Running Median II¶

Title: Find the Running Median
Link: https://www.hackerrank.com/challenges/find-the-running-median/

The Complexity Conundrum¶

As we saw with the previous examples, “Complexity Killed The Cat”, because as soon as we did not have an efficient insertion method to keep the container sorted, even our Floating Iterator approach was not enough. Even if it reduced the operations to calculate the running media to a single iterator increment/decrement operation and not always.

The only other way to reduce complexity may be to look at a container hosting a “RandomAccessIterator”. This is the only iterator that can “randomly” jump and therefore must not be incremented n times (expensive) to reach the expected destination. A single operation suffices.

Let us give std::vector<T> a try. The problem that one can foresee is clear:

An insertion is expensive.
Re-allocations and copies to fit new and old elements in a contiguous array.

Here is the code and it beats all test cases, when not using CASE1.

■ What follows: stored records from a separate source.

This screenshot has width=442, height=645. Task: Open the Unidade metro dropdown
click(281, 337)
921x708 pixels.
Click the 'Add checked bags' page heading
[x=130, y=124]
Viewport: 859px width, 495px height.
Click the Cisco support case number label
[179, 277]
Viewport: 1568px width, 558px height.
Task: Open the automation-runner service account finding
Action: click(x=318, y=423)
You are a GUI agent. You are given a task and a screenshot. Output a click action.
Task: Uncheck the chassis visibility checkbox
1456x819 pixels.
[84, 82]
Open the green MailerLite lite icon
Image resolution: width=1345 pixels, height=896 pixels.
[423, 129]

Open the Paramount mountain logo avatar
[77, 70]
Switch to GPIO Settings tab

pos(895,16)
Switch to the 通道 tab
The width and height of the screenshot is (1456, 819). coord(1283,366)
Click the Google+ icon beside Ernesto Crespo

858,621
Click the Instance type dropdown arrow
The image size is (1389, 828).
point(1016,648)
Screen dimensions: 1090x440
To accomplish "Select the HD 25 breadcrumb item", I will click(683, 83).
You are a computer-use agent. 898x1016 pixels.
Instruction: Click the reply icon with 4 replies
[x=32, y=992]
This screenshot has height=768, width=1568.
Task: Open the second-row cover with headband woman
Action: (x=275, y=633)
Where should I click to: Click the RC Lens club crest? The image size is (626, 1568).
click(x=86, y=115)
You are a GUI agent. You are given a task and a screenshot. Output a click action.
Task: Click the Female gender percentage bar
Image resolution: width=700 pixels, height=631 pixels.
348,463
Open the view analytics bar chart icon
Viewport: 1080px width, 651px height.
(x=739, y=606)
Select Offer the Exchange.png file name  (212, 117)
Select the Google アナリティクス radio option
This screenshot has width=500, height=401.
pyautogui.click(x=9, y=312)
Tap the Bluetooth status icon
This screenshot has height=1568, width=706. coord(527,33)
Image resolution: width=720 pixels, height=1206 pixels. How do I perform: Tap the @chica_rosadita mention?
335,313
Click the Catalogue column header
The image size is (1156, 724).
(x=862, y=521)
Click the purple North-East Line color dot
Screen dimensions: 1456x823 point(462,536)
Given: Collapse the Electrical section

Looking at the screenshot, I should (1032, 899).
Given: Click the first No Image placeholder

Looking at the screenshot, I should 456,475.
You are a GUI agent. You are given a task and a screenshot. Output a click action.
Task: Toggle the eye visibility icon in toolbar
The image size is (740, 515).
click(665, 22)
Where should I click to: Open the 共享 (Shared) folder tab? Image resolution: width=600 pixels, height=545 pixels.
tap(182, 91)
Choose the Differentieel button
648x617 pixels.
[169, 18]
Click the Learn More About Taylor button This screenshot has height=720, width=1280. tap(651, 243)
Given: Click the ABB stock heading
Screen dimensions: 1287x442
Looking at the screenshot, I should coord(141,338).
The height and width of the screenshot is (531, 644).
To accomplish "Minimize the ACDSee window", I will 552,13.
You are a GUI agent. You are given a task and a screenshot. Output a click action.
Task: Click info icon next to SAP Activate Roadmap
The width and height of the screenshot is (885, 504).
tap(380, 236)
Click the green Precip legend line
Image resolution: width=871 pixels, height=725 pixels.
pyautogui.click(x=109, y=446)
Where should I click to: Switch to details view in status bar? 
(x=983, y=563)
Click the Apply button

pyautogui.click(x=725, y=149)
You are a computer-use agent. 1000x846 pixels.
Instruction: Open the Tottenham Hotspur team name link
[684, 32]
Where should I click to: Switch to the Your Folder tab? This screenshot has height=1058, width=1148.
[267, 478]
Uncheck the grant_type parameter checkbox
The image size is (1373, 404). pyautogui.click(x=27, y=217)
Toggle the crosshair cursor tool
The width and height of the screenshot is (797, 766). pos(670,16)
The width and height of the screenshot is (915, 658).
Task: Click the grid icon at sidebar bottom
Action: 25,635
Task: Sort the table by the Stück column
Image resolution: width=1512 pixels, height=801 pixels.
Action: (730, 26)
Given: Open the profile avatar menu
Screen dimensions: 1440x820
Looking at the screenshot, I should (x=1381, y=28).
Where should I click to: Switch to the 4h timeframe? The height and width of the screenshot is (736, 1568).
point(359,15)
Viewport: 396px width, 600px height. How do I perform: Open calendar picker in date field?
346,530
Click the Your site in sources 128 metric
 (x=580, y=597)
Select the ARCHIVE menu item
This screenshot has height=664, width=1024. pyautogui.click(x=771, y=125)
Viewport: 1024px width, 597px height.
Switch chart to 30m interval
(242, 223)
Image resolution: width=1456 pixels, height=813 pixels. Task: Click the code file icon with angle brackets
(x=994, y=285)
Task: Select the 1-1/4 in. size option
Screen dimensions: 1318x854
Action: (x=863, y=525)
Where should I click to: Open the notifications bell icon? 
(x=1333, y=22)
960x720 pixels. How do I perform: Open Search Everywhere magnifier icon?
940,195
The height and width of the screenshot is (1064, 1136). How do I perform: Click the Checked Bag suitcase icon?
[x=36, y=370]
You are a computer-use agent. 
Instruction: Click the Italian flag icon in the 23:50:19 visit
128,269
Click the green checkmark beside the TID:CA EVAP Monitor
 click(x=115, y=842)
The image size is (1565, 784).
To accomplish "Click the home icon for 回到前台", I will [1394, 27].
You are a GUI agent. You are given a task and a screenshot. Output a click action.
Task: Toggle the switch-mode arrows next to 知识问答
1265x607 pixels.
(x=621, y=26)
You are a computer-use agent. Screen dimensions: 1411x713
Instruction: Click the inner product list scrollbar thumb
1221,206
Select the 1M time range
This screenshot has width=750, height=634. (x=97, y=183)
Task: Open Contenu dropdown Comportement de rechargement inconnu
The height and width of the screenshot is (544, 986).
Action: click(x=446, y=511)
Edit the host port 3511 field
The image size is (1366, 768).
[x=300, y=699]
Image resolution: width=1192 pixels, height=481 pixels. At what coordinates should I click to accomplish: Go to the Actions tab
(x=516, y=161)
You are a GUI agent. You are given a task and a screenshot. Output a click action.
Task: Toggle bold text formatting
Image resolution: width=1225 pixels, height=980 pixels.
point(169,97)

#include <algorithm> // std::cout/cin
#include <iostream> // std::cout/cin
#include <iomanip> // std::setprecision, ...
#include <iterator> // std::istream/ostream_iterator, std::back_inserter
#include <vector> // std::vector

// Main
int
main(int, char *[]) {
    auto in = std::istream_iterator<int>{std::cin}; // input iterator
    auto out = std::ostream_iterator<double>{std::cout, "\n"}; // out iter
    std::cout << std::fixed << std::setprecision(1); // fixed 1 decimal
    auto v = std::vector<int>{};
    for(auto t = *in++, odd = 1; t--; odd = not odd) {
        auto val = *in++; // fetch next val
#ifdef CASE1
        const auto fgreater = [&val](const auto &x) { return val > x; };
        auto idx = std::find_if(v.begin(), v.end(), fgreater);
#else
        constexpr auto fgreater = std::greater<int>{};
        auto idx = std::lower_bound(v.begin(), v.end(), val, fgreater);
#endif
        v.insert(idx, val); // insert val just before idx
        auto left = static_cast<int>((v.size() - 1) / 2);
        auto outval = static_cast<double>(v[left]);
        if (not odd) // median is avg of 2 values if size is even
            outval = (outval + static_cast<double>(v[left + 1])) / 2;
        *out++ = outval;
    }
    return 0;
}

GitHub: 16-running-median-ii/running-median-ii-01.cpp

As it was the case with the std::list implementation we need to look for the insertion point to keep things always sorted. The “good case” is to use std::lower_bound. If you wonder why that is the case, it is because it uses the goodies from RandomAccessIterator to gives us the insertion point by repeatedly partitioning the range, until it finds its target.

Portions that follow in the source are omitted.